Ann Mongoven is the associate director of Health Care Ethics at the Markkula Center for Applied Ethics. Views are her own.
The attention of world and nation is focused on the infectious threat of Covid-19, resulting in historically unprecedented measures such as lockdowns and social distancing. However, there is another—potentially equally as dangerous—mental health crisis emerging from the social disruption caused by the coronavirus outbreak. Fear of illness, economic displacement, social isolation from infection-control policies, and uncertainty associated with Covid-19 all can trigger or heighten mental health distress.
Unless as concerted a societal response is aimed at Covid-19’s mental health crisis, its consequences could be as adverse as the infectious outbreak.

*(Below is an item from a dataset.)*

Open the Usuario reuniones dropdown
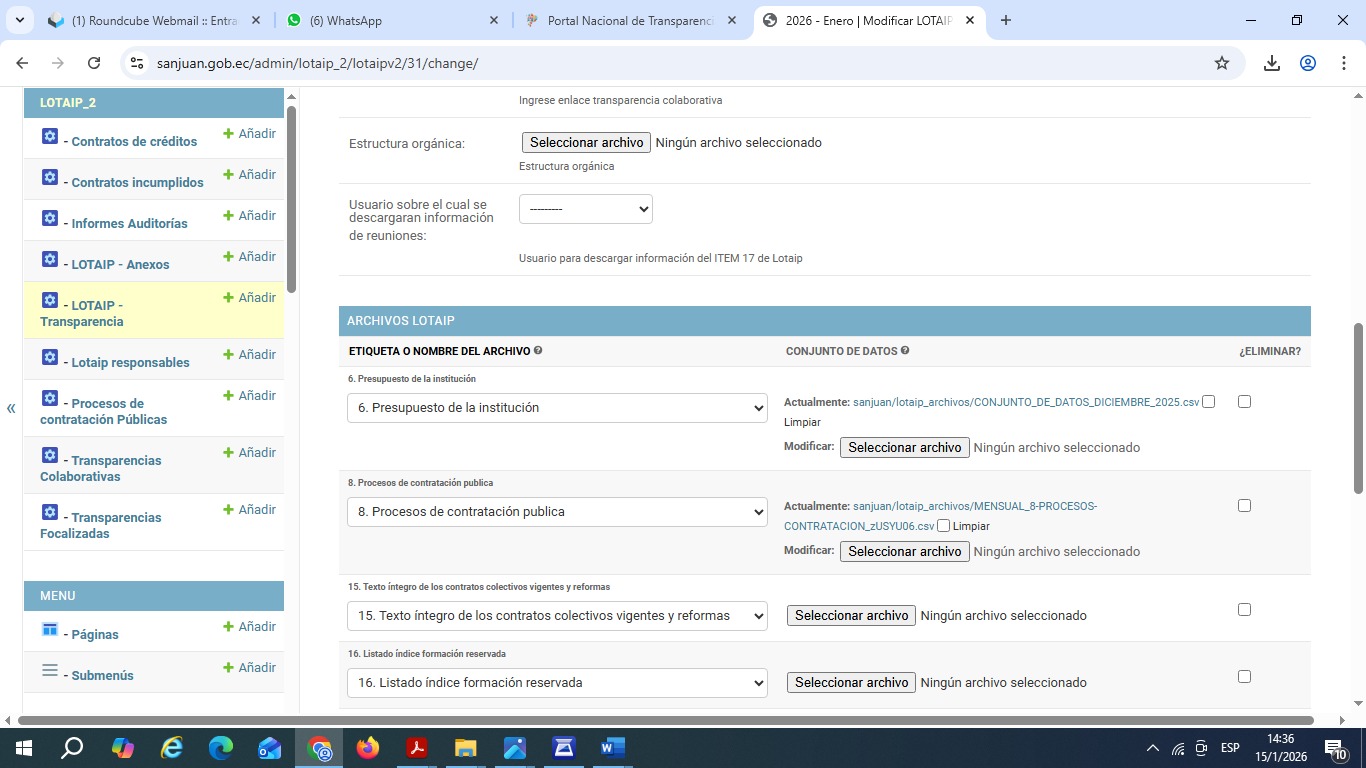 (585, 209)
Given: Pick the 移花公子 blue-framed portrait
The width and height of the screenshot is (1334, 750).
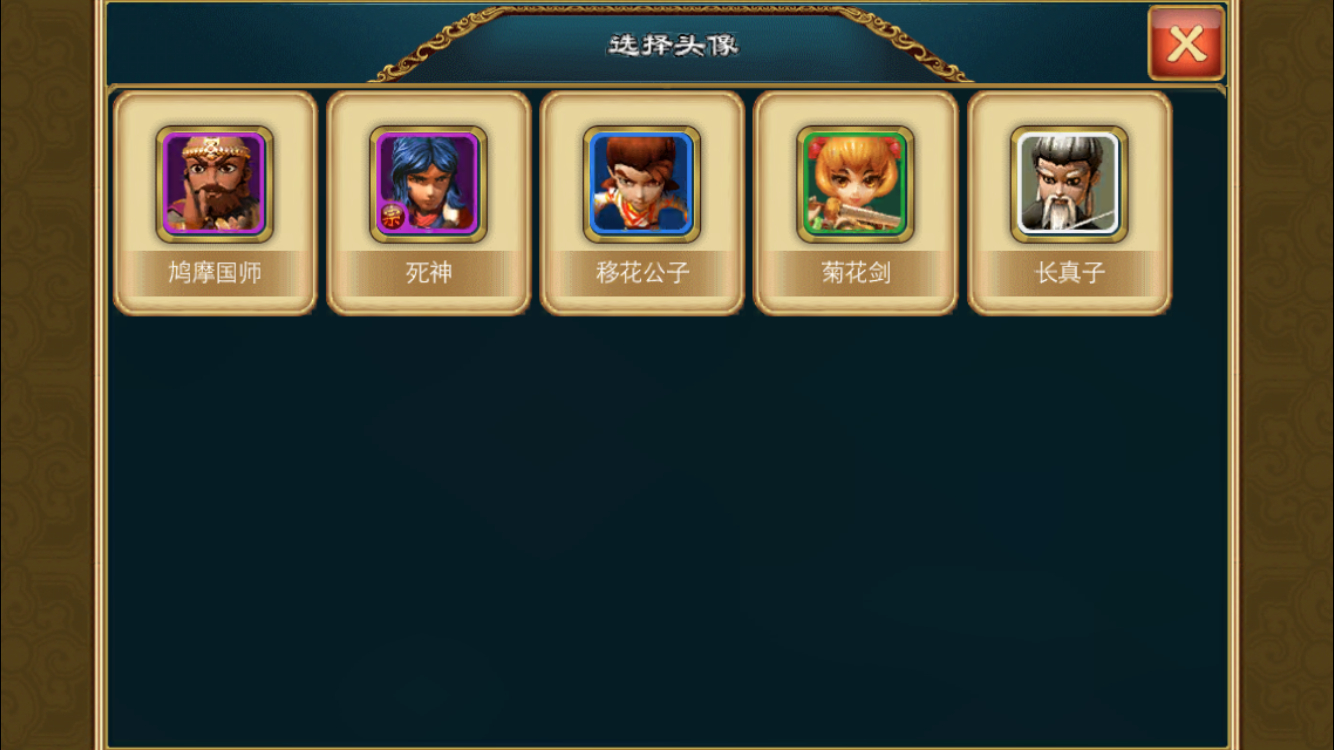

To be successful, the American response must confront key ethical questions:
- How should we negotiate ethical tradeoffs between the risks to mental health of prolonged economic shutdown and the risks of the virus?
- Do we need ethical policies for mental health emergency triage and allocation just as much as we do for ventilators and other scarce medical resources?
- How can individuals, families, and communities simultaneously:
- inculcate habits that support mental health resilience, and
- combat harmful unwarranted stigma that still may accompany acknowledgment of mental health distress, mental illness, depression, or addiction?
- How can we incorporate wider community training in psychological first aid, and increased attention to mental health needs, in current pandemic response and in future public health emergency preparedness-planning?
- What kind of reformed insurance-system and healthcare delivery-system could provide continuous, integrated (physical and mental) healthcare to all, even during public health emergencies—including to disadvantaged communities?
In May 2020, experts from the Wellbeing Trust warned that the Covid pandemic could cause 75,000 “deaths of despair” from drug and alcohol abuse, and suicide, in the United States. Currently there have been more than 90,000 deaths from Covid-19, and evidence mounts that pandemic stresses are triggering higher rates of addiction and domestic violence. Half of Americans surveyed reported the pandemic has hurt their mental health. Yet mental health was not earmarked for support in the first two coronavirus-relief bills passed by the U.S. Congress.
Just as the coronavirus has highlighted inequalities and organizational fault lines within American primary and critical care, so too with mental health. American mental healthcare is delivered by a diffuse delivery system, within a complex health-insurance landscape that failed to provide universal coverage even before the pandemic. In March and April of 2020, approximately 34 million Americans are known to have lost employment during “lockdowns,” with the American Medical Association estimating 27 million at immediate risk of losing health insurance.
Hispanic, African-American, Native-American, and undocumented communities have experienced disproportionately high rates of job loss compared to others, just as they have suffered disproportionate losses to Covid-19. Correlatively, they also bear disproportionate mental health burden. These disturbing parallels have prompted new efforts to incorporate social determinants of health into healthcare planning.
Frontline medical responders in areas where Covid-19 surges strain emergency and intensive care resources report high levels of post-traumatic stress with future delayed reactions likely. Two suicides among frontline responders in hard-hit New York City called national attention to the toll. Researchers at New York’s Mount Sinai Hospital estimate that 25-40% of frontline responders will suffer some form of PTSD.
At the same time, innovative responses to the increased mental health needs generated by the pandemic have the potential to improve support for mental health care beyond the pandemic. These responses include:
- creative uses of e-therapy and teletherapy, and relaxation of former policies that restricted their use;
- insurance policy changes including streamlined Medicaid application processes and new emergency enrollment periods for Affordable Care Act plans in several states—both aimed to assist those losing employer coverage;
- collaboration among some state-licensing boards to facilitate treatment across geographic boundaries for displaced patients;
- streamlined processes for the distribution of addiction medicines;
- new coalitions of lay support for those in distress, often including trained referral to volunteer experts;
- celebrity advocacy validating speaking openly about the mental health stresses of the pandemic and flagging resources;
- increased public attention to personal and social habits that support mental health resiliency;
- new initiatives to provide trauma support for frontline medical responders;
- increased community training in psychological first-aid and renewed attention to mental health in emergency preparedness planning.
All of these responses are important, constructive, and life-saving. At the same time, they point to the need for more comprehensive response to the mental health burden Covid-19 imposes on individuals and populations. To respond humanely to the current crisis, we must finally completely expunge lingering dualistic conceptions of the relationship between body and mind. Just as a successful response to Covid-19’s infectious disease threat must confront longstanding weaknesses in American healthcare allocation and delivery, so too must a successful response to the mental health threat. Many have called for a consistent national plan to address the infectious danger of novel coronavirus. We also need a consistent national plan to address the mental health danger.
Because there is no health without mental health.
Article edited in August, 2023 to update link and citation from wellbeingtrust.org.